Information on altered expression of toxicologically relevant genes is important when analyzing the underlying mechanism of toxic responses in cells. Western blotting is a common method to identify and quantify level-changes of proteins in tissues and cells exposed to possible toxic compounds.
Proteins in a sample are separated based on their size by gel electrophoresis. After this separation, the proteins are transferred to a solid membrane. The membrane is incubated with different antibodies that specifically bind proteins of interest. Fluorochromes attached to the antibodies make it possible to quantify bound antibody based on fluorescence intensity. The amount of bound antibody depends on the amount of the specific protein in each sample, and comparing fluorescence intensity from the samples yields relative protein levels.
At NIOM, we use the Odeyssey CLx Infrared Image System to develop a digital image and quantify fluorescence from each sample. This technique gives us a fast and easy answer to identify the result from the western blotting.

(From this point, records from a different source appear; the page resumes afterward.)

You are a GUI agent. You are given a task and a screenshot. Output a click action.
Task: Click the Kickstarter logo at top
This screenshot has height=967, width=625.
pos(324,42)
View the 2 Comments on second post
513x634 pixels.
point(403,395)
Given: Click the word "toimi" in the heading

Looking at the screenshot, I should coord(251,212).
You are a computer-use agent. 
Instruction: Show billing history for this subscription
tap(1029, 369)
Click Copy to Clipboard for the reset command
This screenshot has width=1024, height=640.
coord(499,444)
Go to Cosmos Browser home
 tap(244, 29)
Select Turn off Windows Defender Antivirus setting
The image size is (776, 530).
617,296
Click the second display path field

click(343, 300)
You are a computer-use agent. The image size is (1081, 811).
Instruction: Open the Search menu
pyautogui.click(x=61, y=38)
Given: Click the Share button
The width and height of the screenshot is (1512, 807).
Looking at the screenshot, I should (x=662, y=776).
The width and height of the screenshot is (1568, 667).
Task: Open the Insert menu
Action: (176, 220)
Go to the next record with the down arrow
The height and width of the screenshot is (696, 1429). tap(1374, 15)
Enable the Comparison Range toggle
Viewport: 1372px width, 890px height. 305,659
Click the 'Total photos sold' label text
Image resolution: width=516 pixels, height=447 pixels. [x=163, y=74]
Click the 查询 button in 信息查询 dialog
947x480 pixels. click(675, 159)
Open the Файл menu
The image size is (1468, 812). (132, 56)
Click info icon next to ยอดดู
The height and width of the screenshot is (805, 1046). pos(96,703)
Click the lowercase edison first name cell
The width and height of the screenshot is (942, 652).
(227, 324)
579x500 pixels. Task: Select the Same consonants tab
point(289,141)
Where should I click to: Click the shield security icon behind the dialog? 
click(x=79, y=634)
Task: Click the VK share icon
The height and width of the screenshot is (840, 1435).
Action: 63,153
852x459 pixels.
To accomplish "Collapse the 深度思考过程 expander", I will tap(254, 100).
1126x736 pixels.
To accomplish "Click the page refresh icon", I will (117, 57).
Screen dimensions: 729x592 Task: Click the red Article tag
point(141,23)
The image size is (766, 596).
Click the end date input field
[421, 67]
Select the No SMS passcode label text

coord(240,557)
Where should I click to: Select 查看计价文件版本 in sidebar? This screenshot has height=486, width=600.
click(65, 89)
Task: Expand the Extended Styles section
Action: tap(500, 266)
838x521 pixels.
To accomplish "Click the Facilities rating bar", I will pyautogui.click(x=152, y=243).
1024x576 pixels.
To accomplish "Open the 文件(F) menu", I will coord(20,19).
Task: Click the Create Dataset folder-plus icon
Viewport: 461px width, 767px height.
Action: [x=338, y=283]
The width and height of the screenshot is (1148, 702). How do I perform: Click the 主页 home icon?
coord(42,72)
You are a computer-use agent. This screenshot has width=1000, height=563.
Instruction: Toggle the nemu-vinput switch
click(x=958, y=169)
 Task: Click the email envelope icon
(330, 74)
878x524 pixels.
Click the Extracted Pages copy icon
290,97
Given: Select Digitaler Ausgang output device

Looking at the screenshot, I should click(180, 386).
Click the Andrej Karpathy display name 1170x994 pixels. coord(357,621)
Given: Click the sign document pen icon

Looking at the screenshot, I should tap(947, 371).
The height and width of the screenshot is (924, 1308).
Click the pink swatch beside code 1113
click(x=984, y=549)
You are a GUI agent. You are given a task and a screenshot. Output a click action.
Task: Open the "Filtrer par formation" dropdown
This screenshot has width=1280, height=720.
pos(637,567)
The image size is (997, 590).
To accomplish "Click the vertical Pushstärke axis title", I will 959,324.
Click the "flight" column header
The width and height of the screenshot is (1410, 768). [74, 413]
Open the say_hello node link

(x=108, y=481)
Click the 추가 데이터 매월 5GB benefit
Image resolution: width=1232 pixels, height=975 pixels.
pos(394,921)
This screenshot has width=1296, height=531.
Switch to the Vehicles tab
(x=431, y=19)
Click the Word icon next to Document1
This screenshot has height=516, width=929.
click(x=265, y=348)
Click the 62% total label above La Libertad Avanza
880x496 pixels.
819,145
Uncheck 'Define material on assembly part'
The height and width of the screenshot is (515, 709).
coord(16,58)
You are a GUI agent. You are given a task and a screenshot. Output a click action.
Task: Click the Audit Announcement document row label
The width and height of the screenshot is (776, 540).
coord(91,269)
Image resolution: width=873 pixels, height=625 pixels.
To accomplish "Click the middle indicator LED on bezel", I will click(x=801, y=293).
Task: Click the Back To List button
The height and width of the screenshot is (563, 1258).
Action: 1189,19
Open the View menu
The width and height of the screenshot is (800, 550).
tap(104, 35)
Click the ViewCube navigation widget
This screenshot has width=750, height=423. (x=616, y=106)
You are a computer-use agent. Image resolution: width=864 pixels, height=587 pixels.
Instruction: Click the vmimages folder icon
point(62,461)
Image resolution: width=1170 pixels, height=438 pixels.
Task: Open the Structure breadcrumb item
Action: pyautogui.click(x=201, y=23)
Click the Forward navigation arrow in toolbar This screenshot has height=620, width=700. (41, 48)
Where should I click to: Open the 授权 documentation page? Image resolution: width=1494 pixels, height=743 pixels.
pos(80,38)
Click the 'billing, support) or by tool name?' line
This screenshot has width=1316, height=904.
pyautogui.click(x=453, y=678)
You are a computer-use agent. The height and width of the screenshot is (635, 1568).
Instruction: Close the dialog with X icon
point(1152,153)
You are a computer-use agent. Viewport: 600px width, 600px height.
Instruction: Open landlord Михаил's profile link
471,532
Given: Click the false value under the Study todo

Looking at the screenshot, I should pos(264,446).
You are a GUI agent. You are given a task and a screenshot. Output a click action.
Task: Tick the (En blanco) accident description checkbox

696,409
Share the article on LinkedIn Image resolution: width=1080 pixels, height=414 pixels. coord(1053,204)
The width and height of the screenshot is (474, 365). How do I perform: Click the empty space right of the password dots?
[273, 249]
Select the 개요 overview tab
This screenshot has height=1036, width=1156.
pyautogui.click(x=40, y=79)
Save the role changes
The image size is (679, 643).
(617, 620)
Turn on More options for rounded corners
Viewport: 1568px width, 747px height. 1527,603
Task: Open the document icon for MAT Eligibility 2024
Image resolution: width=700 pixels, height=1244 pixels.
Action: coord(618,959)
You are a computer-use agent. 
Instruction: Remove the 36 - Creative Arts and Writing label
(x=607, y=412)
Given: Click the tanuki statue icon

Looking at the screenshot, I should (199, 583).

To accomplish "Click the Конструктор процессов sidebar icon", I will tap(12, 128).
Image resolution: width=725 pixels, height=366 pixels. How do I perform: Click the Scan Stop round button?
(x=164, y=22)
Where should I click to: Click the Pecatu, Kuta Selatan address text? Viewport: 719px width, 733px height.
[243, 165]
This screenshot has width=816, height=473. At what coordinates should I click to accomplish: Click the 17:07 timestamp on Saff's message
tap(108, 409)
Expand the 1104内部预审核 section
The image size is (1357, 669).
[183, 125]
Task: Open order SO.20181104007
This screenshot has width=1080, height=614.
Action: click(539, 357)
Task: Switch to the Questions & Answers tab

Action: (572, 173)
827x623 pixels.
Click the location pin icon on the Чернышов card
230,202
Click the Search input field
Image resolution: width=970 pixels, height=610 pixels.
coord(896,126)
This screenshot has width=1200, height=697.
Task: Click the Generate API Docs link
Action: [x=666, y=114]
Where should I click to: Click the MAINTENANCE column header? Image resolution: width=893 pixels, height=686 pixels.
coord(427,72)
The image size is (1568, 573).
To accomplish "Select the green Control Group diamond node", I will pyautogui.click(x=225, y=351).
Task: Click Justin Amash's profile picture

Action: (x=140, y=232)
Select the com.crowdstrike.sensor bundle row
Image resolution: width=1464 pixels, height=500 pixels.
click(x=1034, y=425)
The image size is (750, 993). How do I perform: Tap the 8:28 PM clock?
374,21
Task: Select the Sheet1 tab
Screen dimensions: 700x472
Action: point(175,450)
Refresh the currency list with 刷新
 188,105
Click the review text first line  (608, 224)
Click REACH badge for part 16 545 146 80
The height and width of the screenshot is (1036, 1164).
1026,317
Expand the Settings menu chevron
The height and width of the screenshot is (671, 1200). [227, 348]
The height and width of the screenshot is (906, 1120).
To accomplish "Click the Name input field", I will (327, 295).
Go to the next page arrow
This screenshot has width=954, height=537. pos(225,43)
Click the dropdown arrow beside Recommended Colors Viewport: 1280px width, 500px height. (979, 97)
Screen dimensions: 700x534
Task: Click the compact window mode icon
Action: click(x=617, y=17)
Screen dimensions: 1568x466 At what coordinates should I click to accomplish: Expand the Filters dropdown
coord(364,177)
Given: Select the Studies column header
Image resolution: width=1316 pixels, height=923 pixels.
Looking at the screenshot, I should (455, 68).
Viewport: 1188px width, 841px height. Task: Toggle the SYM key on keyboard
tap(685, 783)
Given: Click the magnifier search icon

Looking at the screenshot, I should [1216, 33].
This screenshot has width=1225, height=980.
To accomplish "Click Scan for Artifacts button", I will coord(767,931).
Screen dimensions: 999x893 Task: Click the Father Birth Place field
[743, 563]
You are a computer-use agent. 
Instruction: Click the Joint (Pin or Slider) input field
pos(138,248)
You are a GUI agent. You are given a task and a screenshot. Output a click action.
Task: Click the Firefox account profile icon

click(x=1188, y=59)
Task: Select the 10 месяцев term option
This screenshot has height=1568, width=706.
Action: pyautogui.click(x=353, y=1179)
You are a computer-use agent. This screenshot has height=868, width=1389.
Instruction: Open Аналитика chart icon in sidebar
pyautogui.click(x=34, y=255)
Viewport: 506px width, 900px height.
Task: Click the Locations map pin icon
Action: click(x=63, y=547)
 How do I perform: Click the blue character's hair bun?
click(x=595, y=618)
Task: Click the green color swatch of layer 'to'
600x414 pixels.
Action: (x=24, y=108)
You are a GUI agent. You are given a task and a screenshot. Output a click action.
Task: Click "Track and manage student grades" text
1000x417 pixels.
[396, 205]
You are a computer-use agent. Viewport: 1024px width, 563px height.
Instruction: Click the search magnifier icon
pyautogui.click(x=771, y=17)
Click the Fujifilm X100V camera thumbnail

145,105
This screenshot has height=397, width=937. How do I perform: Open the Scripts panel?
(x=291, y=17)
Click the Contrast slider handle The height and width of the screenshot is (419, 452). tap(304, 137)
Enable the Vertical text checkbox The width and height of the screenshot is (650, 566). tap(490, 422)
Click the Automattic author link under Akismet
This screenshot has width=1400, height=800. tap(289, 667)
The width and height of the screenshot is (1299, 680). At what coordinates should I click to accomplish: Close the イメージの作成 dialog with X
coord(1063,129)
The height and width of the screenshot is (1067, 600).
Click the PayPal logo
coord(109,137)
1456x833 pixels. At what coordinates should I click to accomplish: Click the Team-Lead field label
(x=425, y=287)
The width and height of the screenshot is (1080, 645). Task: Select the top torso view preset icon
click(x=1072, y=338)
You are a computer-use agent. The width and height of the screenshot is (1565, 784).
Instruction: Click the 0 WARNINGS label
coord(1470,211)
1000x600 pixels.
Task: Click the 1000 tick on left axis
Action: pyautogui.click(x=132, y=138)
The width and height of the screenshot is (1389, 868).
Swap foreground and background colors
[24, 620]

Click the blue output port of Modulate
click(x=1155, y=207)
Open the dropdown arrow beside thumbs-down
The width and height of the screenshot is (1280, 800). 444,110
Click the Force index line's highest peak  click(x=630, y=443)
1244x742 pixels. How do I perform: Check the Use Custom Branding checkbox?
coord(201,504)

When cells are exposed to different substances, the intracellular environment can change. This may lead to altered expression of different proteins. An example is shown in Figure 2. Samples of BEAS-2B cells is exposed to a methacrylate commonly used in resin-based dental materials and analyzed by western blotting. The target protein in Figure 2 has a molecular weight of 53 kDa (p53) and can be seen as the marked bands. Knowledge of the investigated protein and comparison to the migration in the gel yield a control for specific antibody binding.